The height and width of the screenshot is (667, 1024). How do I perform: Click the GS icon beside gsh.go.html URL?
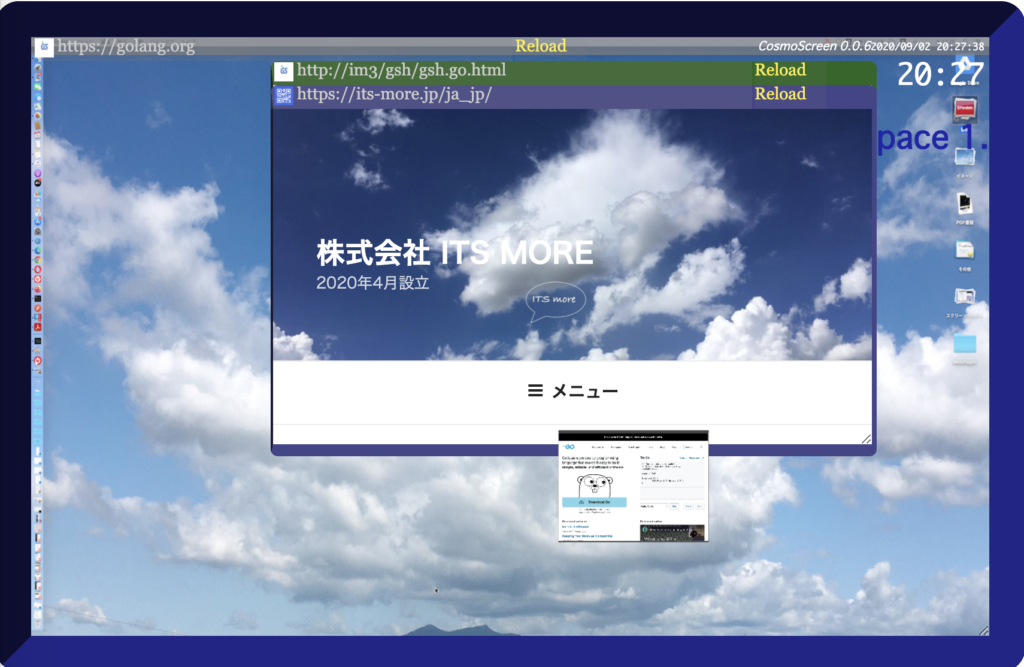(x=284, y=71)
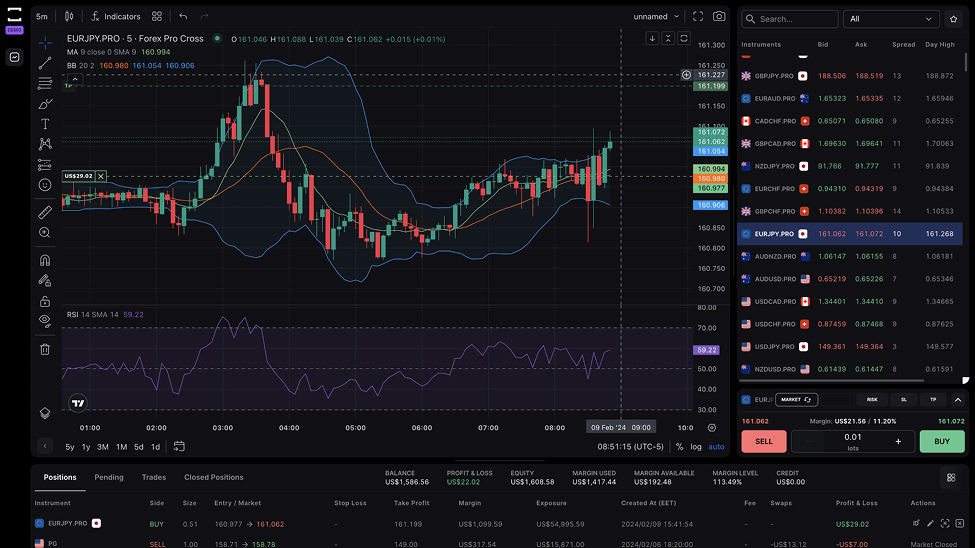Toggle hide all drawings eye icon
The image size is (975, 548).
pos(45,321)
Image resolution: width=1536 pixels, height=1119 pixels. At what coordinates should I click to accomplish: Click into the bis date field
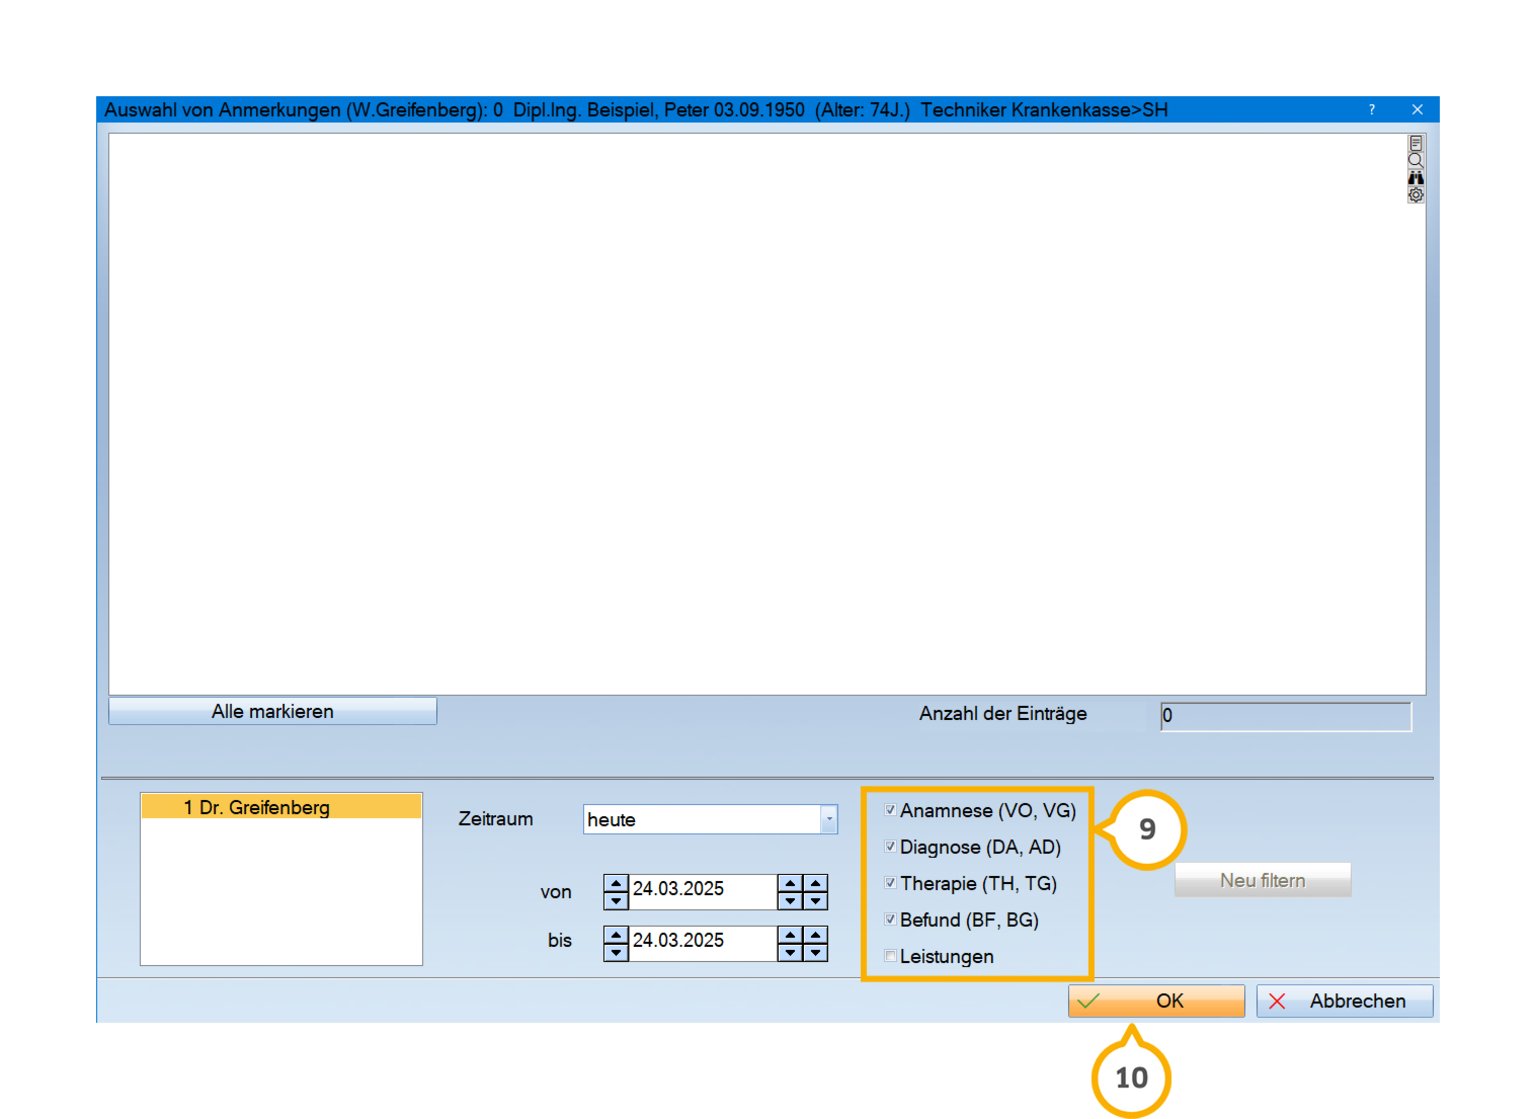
──────
Extract the entries in full, exactly as they are, minus the pictures.

The height and width of the screenshot is (667, 1024). How do I perform: Click the GS icon beside gsh.go.html URL?
(x=284, y=71)
Toggle hide all drawings eye icon
The image size is (975, 548).
pos(45,321)
Image resolution: width=1536 pixels, height=1119 pixels. At what coordinates should I click to accomplish: Click into the bis date field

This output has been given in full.